§ What is required
Return all the lines below in which the string "Launch" appears.

Excerpts from a dataset:
%%

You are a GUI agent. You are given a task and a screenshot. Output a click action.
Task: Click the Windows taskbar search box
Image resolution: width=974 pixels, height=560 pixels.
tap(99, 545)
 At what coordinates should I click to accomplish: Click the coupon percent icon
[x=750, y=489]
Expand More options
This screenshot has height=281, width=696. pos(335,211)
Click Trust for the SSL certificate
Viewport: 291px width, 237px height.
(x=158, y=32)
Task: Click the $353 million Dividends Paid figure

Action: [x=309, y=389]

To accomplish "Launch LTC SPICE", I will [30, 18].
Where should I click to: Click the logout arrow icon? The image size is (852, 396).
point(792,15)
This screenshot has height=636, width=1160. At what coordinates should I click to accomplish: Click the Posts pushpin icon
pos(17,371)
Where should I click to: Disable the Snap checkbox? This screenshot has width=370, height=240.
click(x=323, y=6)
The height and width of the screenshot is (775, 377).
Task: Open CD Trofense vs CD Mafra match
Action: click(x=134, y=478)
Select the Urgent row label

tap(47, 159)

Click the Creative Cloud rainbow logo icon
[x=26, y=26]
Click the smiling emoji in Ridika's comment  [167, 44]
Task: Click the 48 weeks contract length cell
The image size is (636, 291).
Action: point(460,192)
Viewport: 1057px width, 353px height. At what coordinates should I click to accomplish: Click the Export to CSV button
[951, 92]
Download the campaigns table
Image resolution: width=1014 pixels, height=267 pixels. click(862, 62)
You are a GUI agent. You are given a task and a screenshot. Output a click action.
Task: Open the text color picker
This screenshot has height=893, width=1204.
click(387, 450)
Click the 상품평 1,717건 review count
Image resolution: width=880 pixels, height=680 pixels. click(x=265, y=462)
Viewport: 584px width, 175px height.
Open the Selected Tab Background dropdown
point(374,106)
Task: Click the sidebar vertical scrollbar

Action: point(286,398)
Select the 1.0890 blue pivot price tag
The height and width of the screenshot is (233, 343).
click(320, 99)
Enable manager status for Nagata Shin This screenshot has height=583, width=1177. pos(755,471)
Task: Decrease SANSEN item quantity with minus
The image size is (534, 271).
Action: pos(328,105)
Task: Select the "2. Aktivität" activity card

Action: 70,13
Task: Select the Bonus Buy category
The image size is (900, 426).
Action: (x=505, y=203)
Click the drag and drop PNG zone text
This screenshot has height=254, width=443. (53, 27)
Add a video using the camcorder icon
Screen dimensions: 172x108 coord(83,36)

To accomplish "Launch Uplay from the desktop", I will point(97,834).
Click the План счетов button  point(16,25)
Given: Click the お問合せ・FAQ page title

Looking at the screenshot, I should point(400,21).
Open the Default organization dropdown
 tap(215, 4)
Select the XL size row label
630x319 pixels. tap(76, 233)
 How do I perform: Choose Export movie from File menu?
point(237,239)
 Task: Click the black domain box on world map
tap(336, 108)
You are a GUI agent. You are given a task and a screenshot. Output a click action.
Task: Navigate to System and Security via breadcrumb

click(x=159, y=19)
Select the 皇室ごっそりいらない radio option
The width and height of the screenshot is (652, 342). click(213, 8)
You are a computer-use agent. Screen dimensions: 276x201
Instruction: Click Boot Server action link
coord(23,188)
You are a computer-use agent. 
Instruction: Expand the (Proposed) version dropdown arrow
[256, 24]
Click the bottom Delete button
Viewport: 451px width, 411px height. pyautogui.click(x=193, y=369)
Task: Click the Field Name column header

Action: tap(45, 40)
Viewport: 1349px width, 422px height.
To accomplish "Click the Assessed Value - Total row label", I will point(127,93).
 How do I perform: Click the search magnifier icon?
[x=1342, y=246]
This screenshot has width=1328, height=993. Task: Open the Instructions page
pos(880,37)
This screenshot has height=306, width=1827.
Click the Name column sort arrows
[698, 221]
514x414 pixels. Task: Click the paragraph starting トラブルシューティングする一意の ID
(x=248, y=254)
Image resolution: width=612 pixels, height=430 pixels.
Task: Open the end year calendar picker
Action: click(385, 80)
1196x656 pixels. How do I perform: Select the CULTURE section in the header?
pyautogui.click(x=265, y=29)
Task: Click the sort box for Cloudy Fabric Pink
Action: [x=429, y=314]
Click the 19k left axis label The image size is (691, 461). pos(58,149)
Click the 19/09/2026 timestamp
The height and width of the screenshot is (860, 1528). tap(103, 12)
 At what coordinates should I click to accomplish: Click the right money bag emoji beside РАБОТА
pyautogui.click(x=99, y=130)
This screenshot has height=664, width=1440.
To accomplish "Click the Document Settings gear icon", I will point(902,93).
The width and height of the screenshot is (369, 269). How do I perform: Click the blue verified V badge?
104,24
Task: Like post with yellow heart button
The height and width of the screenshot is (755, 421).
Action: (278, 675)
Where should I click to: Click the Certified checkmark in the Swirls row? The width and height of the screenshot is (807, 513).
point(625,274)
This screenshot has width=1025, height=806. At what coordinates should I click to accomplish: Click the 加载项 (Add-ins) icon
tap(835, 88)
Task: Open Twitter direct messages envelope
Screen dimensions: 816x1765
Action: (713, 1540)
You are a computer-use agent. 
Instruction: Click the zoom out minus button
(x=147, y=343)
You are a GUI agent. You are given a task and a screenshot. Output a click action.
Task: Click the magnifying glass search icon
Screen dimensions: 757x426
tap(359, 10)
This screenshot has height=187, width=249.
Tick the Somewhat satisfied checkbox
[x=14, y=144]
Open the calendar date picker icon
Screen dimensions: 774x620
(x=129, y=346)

%%

§ Final answer
To accomplish "Launch LTC SPICE", I will [30, 18].
To accomplish "Launch Uplay from the desktop", I will point(97,834).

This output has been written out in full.